§ Text:
Reynella is a metropolitan suburb of Adelaide, South Australia.

It is located 20 km south of the Central Business District of Adelaide in the north of the City of Onkaparinga. It is bordered to the east by Main South Road, to the south by Sherriffs Road, and to the north by Field River.

Reynella was divided into three smaller suburbs: Reynella, Old Reynella (the historical centre of the district) and Reynella East.

Reynella is in the South Australian districts of Mawson and Mitchell.

==History==

Reynella Post Office opened on 5 September 1856. A Reynella South office opened in 1963 and closed in 1969.

==Transport==
Reynella is primary serviced by buses on the Adelaide Metro network.

It is serviced primarily by South Road, Sheriffs Road exits on the Southern Expressway and Young Street.

==Landmarks==
An unusual landmark in Reynella is what has become known colloquially as Junk Food Junction or Junk Food Corner. At a time when the fast food market was less saturated, the intersection of South Road, Adelaide and Pimpala Road had all four major fast food outlets.

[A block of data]
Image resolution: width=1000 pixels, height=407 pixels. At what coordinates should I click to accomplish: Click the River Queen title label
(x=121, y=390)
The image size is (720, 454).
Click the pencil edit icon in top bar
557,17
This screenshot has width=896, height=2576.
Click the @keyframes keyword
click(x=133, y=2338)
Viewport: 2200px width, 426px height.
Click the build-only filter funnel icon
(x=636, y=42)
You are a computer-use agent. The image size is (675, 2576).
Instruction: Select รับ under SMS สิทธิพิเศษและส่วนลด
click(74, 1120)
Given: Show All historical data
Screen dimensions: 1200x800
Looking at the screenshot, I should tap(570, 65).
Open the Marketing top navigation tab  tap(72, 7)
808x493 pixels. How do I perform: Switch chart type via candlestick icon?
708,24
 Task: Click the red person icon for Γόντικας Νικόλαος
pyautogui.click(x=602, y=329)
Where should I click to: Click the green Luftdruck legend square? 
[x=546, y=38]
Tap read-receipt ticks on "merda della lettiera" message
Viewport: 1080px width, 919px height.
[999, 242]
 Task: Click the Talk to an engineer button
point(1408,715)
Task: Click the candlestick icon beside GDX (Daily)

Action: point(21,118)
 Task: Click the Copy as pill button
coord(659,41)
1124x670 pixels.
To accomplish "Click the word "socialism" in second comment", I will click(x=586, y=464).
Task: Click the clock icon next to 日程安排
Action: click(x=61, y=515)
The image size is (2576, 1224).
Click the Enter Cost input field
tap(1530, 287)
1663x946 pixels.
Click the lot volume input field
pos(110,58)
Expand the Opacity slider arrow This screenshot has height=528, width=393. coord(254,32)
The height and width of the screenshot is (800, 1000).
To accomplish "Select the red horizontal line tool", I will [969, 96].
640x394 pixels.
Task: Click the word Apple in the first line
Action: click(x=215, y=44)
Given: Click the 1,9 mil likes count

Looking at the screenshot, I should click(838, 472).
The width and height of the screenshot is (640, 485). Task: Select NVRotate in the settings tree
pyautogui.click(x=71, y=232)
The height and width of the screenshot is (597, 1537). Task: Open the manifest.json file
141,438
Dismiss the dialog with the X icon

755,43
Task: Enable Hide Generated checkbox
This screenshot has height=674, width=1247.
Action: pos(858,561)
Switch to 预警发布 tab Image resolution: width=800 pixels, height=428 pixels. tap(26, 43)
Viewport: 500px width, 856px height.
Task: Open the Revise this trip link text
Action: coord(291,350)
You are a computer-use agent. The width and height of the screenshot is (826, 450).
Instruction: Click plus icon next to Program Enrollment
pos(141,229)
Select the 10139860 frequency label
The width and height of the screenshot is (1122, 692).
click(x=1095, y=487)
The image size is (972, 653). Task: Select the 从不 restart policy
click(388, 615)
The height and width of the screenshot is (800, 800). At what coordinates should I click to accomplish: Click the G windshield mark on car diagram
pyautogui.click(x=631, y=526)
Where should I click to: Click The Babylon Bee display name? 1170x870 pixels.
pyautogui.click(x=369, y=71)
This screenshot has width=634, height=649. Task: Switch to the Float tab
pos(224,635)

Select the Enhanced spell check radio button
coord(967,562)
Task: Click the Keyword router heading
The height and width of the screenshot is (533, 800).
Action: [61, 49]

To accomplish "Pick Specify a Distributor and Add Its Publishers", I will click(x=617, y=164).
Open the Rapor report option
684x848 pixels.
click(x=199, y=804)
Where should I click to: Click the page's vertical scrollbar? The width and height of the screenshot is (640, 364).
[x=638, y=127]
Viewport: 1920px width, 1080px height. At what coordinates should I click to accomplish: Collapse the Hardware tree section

§ Required actions:
[1] Decide whether each statement agrees with the text on Reynella, answering yes or no and quoting the words of the text that settle it. (a) Reynella lies 20 km south of the Central Business District of Adelaide. (b) The Reynella South office that opened in 1963 is still operating. (c) Field River forms Reynella's southern border.
[2] According to the text on Reynella, on what date did Reynella Post Office open?

§ The solutions:
[1]
(a) Yes: "It is located 20 km south of the Central Business District of Adelaide."
(b) No: "A Reynella South office opened in 1963 and closed in 1969."
(c) No: "to the north by Field River."

[2] 5 September 1856.